Two papers from PNI use a new mathematical framework to study internal cognitive states

One’s internal mental state can profoundly alter their experience of the world. When a listener is in a jovial mood, a hilarious joke triggers raucous laughter. If that same person is feeling down, the same joke will be received tepidly. The experience of an inner mental state feels nearly universal and is easy to express in words. But identifying an animal’s inner state based only on its actions is a significant challenge in behavioral science. Two new studies from labs at the Princeton Neuroscience Institute apply an expressive new mathematical tool to identify internal states based only on subjects’ behavior and to examine how changes in internal state impact the choices the subjects made. 

Both studies were collaborations with PNI Professor Jonathan Pillow; the first with the International Brain Laboratory, an international consortium of brain researchers, and the second with PNI Professor Ilana Witten. The first study, published in Nature Neuroscience, was led by graduate student Zoe Ashwood. Ashwood and her colleagues showed how mice and humans switch between behavioral strategies when solving decision making tasks, leading to new insights into why animals make the wrong choice even in easy situations. The second study, led by PNI postdoctoral researcher Scott Bolkan and PNI graduate student Iris Stone, was also published in Nature Neuroscience. The research team used a combination of virtual reality, light-controlled brain inactivation, and the same mathematical tool as Ashwood to identify how the striatum, a brain region long known to be involved in making decisions, controls decisions in a way that depends on the animal’s internal state.

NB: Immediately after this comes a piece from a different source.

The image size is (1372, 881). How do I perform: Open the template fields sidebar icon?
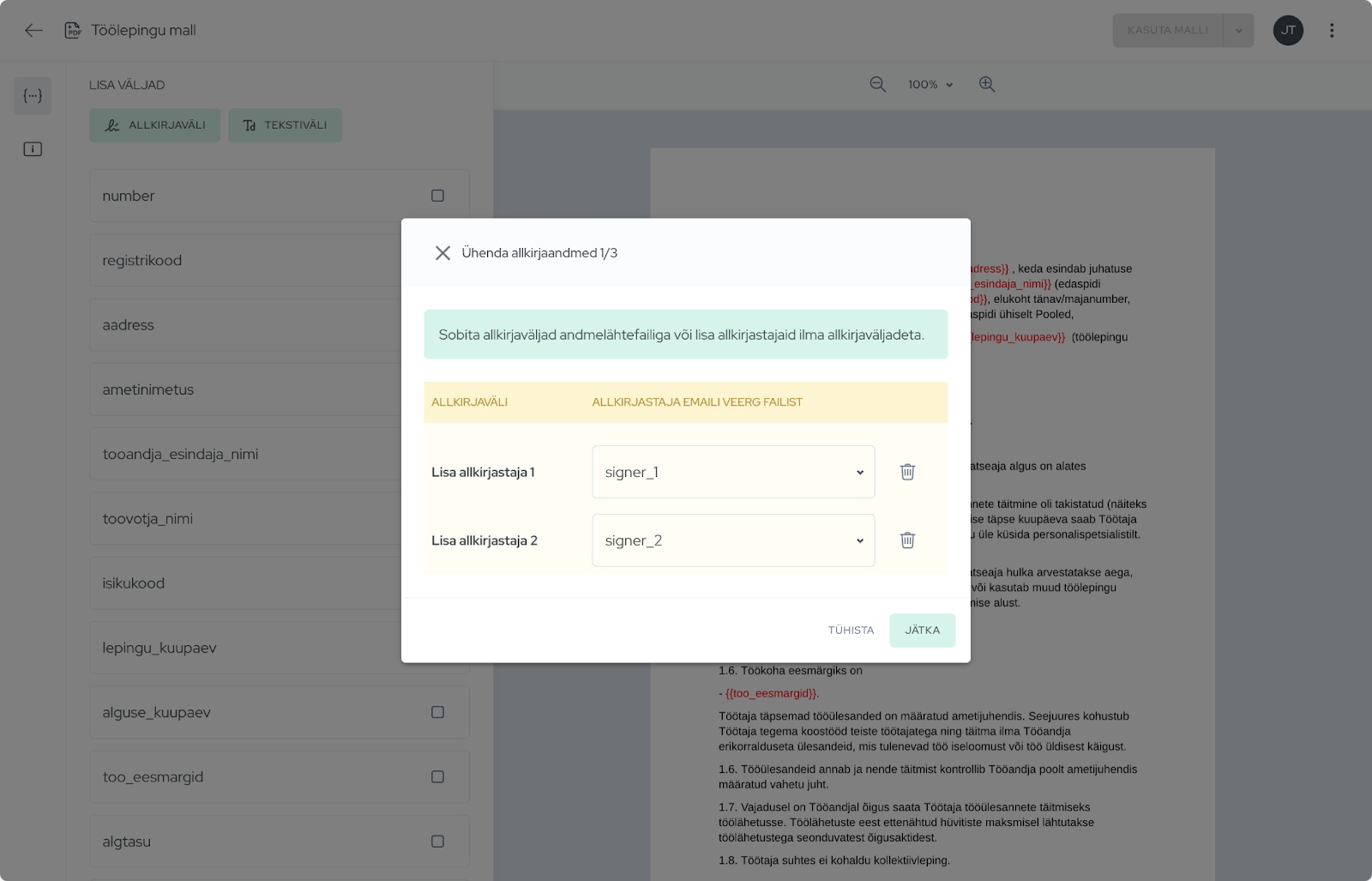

In both studies, the authors further developed and used a novel mathematical framework to identify inner mental states from subjects making decisions. Amazingly, their framework can discover inner states using only the sequence of decisions the subjects made. Key to their framework, which they call a ‘GLM-HMM’, is to conjoin two well-understood mathematical models. One half of their model (known as a Generalized Linear Model, or GLM) combines task-related and unrelated variables to determine the probability that a subject made a particular choice. The second half (known as a Hidden Markov Model, or HMM) stipulates that the details of the first half of the model (i.e., the GLM) change in time—unbeknownst to the experimenters—based on changes in a hidden (or unobserved) state. By combining the GLM and the HMM, the GLM-HMM was born.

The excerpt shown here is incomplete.